• _What the task asks_
Convert the lines starting at the one containing "Given: Collapse the Cookies tree node" and ending at the one containing "Looking at the screenshot, I should tap(40, 13)." into a Markdown table with the columns Row and Line text. Skip blank lines and leave the pictures out.

• _Material supplied_

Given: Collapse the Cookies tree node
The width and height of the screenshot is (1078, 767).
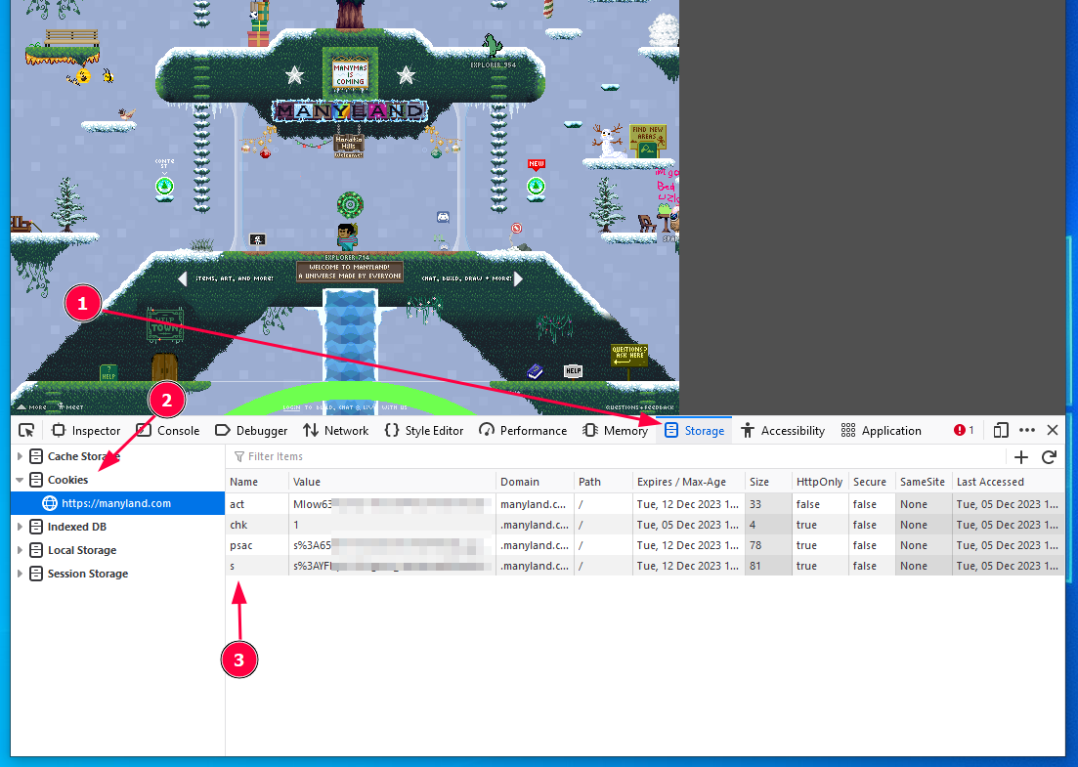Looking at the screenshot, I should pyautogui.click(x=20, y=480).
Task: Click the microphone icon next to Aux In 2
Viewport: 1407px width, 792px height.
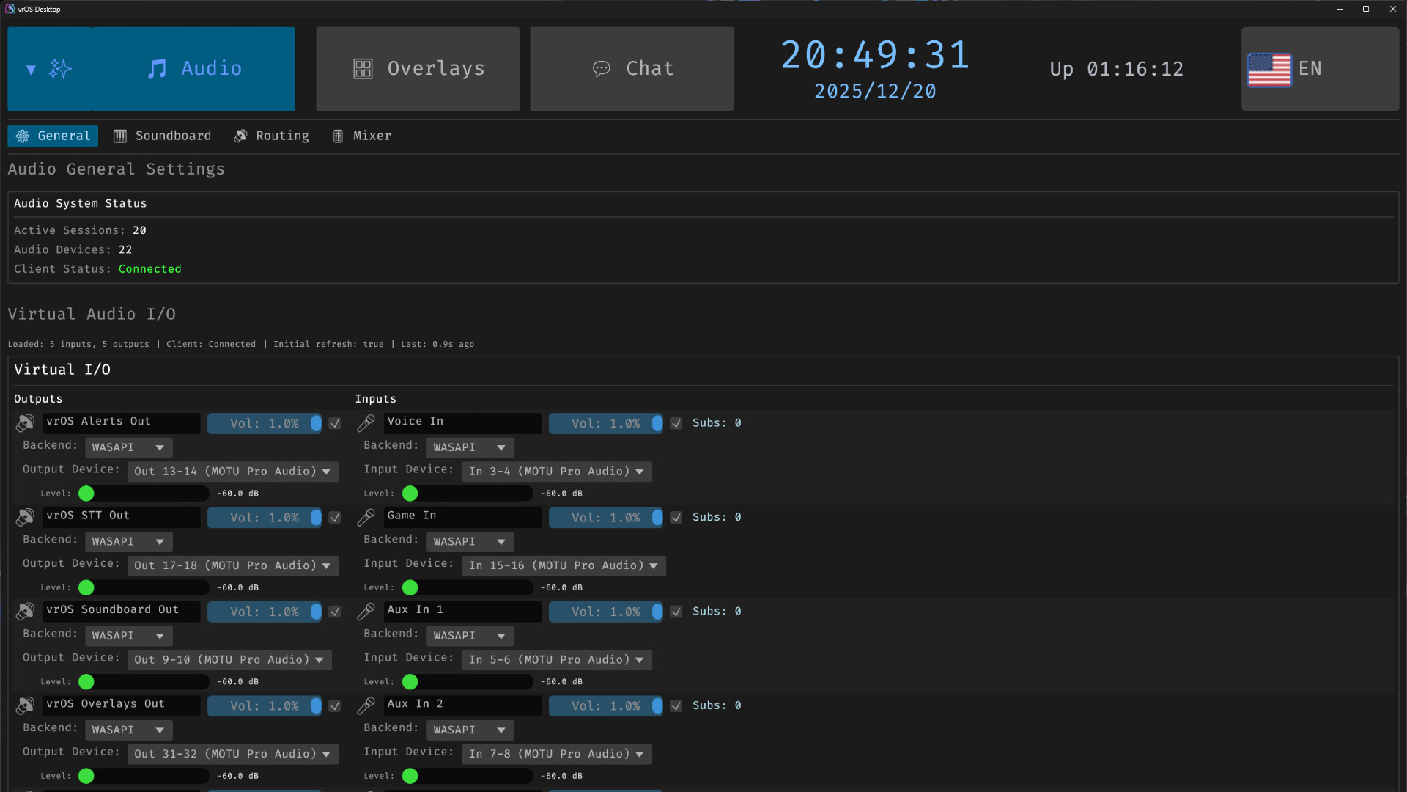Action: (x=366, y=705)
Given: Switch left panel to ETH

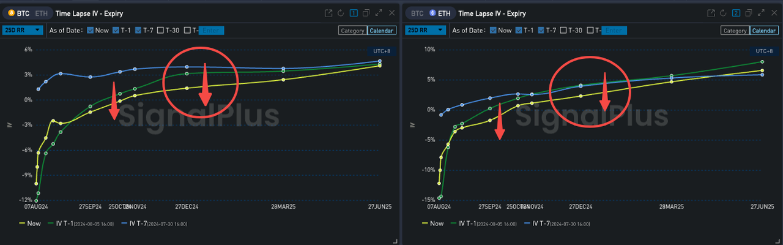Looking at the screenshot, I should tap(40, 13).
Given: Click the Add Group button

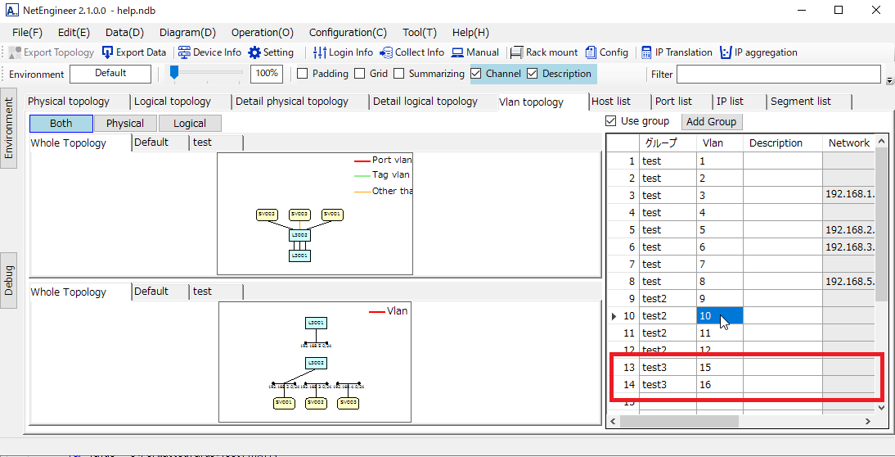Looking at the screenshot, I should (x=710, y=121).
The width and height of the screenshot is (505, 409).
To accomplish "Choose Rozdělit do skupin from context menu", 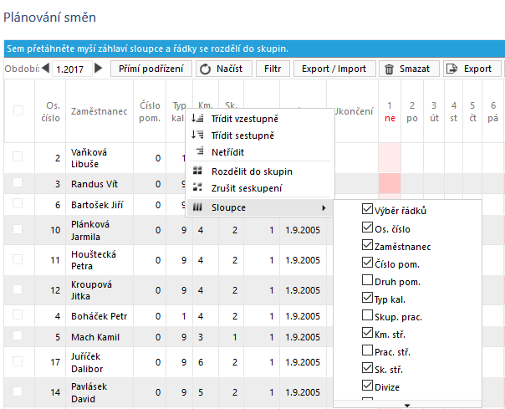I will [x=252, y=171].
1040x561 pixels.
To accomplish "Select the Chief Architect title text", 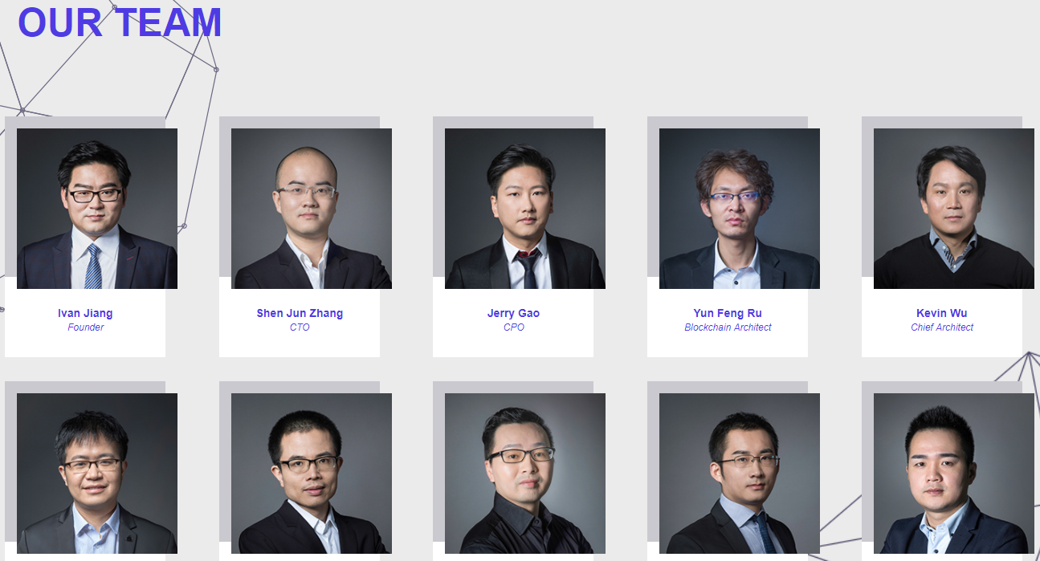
...
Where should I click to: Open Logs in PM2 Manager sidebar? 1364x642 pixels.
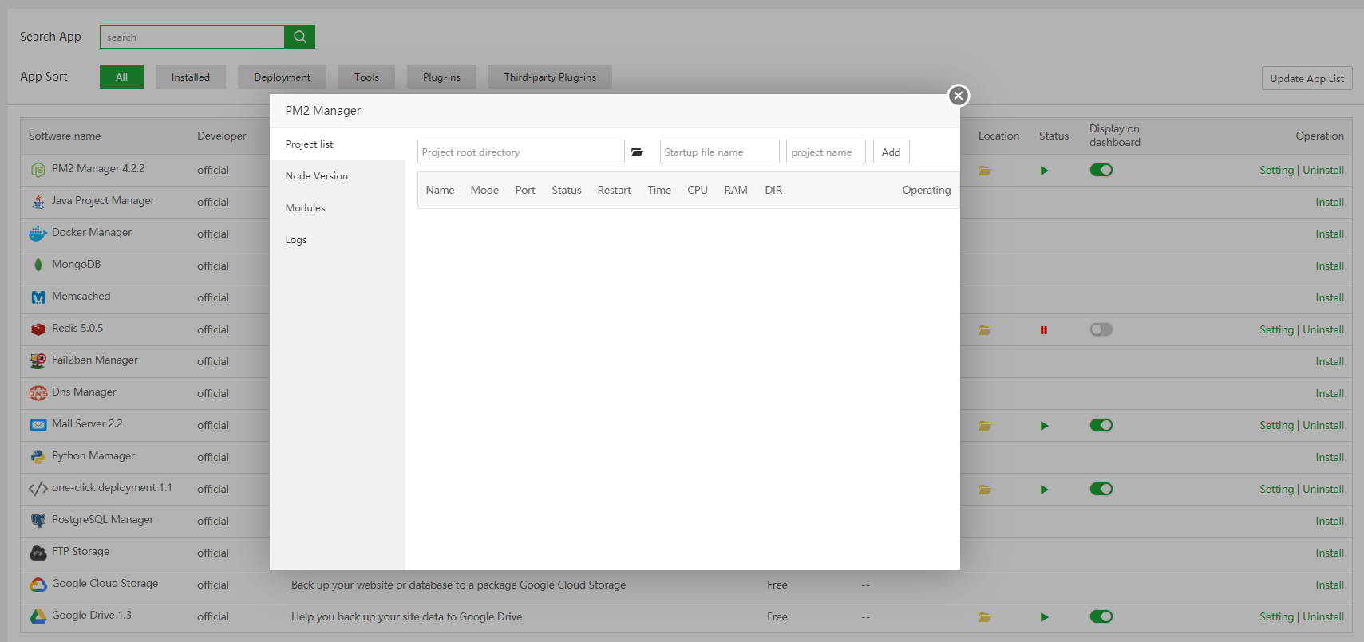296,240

• _The solution_
| Row | Line text |
|---|---|
| 1 | Given: Collapse the Cookies tree node |
| 2 | The width and height of the screenshot is (1078, 767). |
| 3 | Looking at the screenshot, I should pyautogui.click(x=20, y=480). |
| 4 | Task: Click the microphone icon next to Aux In 2 |
| 5 | Viewport: 1407px width, 792px height. |
| 6 | Action: (x=366, y=705) |
| 7 | Given: Switch left panel to ETH |
| 8 | Looking at the screenshot, I should tap(40, 13). |